In 2012, the IFF was one of the chief opponents of an Idaho state legislative bill that would have placed restrictions on tanning bed usage. In 2013 and 2014, IFF put up billboards criticizing Idaho legislators for their votes to implement a state health insurance exchange.

In October 2020, the IFF published a video questioning the existence of the COVID-19 pandemic and decrying governmental measures to combat the spread of the pandemic. Several Idaho Republican elected officials, including Janice McGeachin and a number of state legislators, appeared in the video.

In 2021, the organization criticized Boise State University for holding a "Black Graduation" meant to celebrate Black students in addition to the traditional graduation ceremony. IFF called the event "segregationist." It has urged Idaho lawmakers to cut funding to Boise State.

In a December 2021 opinion editorial published in the Post Register, former Idaho attorney general and former chief justice of the Idaho Supreme Court Jim Jones criticized the IFF, writing "It's time to clean Idaho's House of disruptive lawmakers who worship at the Freedom Foundation altar and ignore their duty to act responsibly in the interests of their voters."

== Legal challenges ==
The IFF has mounted various legal challenges to state and city laws and regulations.

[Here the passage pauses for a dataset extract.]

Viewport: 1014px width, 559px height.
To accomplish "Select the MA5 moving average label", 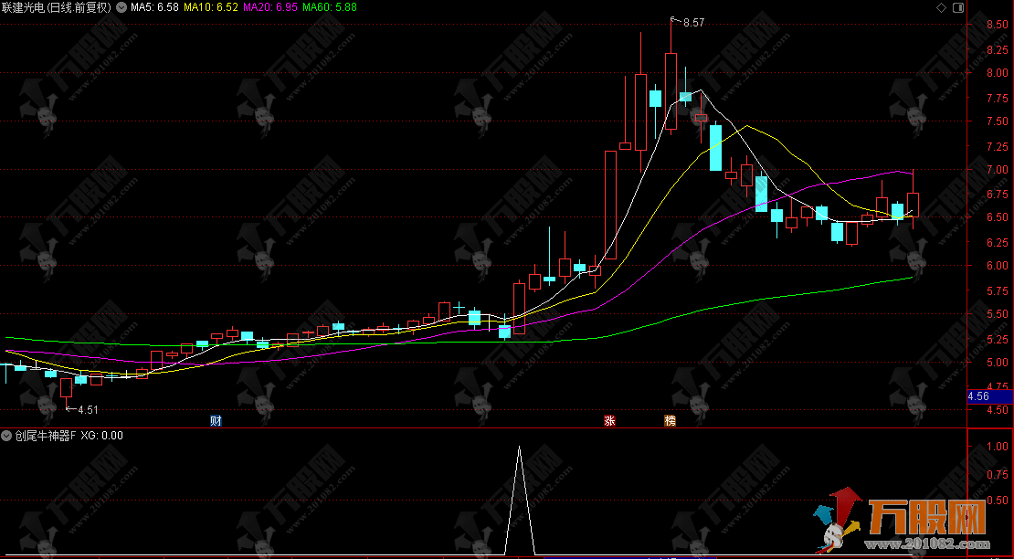I will [154, 7].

- In 2009, IFF was successful in requiring officials from Coeur d'Alene, Idaho, to release public records in regards to the names, genders, salaries of all public employees.
- In 2014, IFF and the American Civil Liberties Union threatened legal action against Boise State University when the school required a student group to pay security fees for bringing a pro-gun speaker to campus. Boise State refunded the student group the cost of the security fees.
- In 2015, IFF sued the Boise School District over its contract with a local teachers union, the Boise Education Association. The case was dismissed due to lack of standing.
- In 2016, IFF Board Chair Brent Regan and IFF sued Butch Otter and others about Idaho's Common Core State Standards Initiative testing. The case was dismissed due to the lack of standing by the plaintiffs.
- In 2019, IFF Board Chair Brent Regan sued Lawerence Denney, arguing that Medicaid expansion was unconstitutional in part because it delegated lawmaking authority to the federal government. The case was dismissed due to the ruling that the foundation of the lawsuit lacked a basis in the law.
- In 2019, IFF sued Boise due to the establishment of two new urban renewal districts which prevents cities from taking on debt or liabilities without a super-majority of voter approval. The case was dismissed and appealed where it was upheld.

== Funding ==
The organization has received funding from Donors Trust and Donors Capital Fund, two donor-advised funds which are not required to disclose their donors. IFF is a member of the State Policy Network, a consortium of conservative and libertarian think tanks that focus on state-level policy.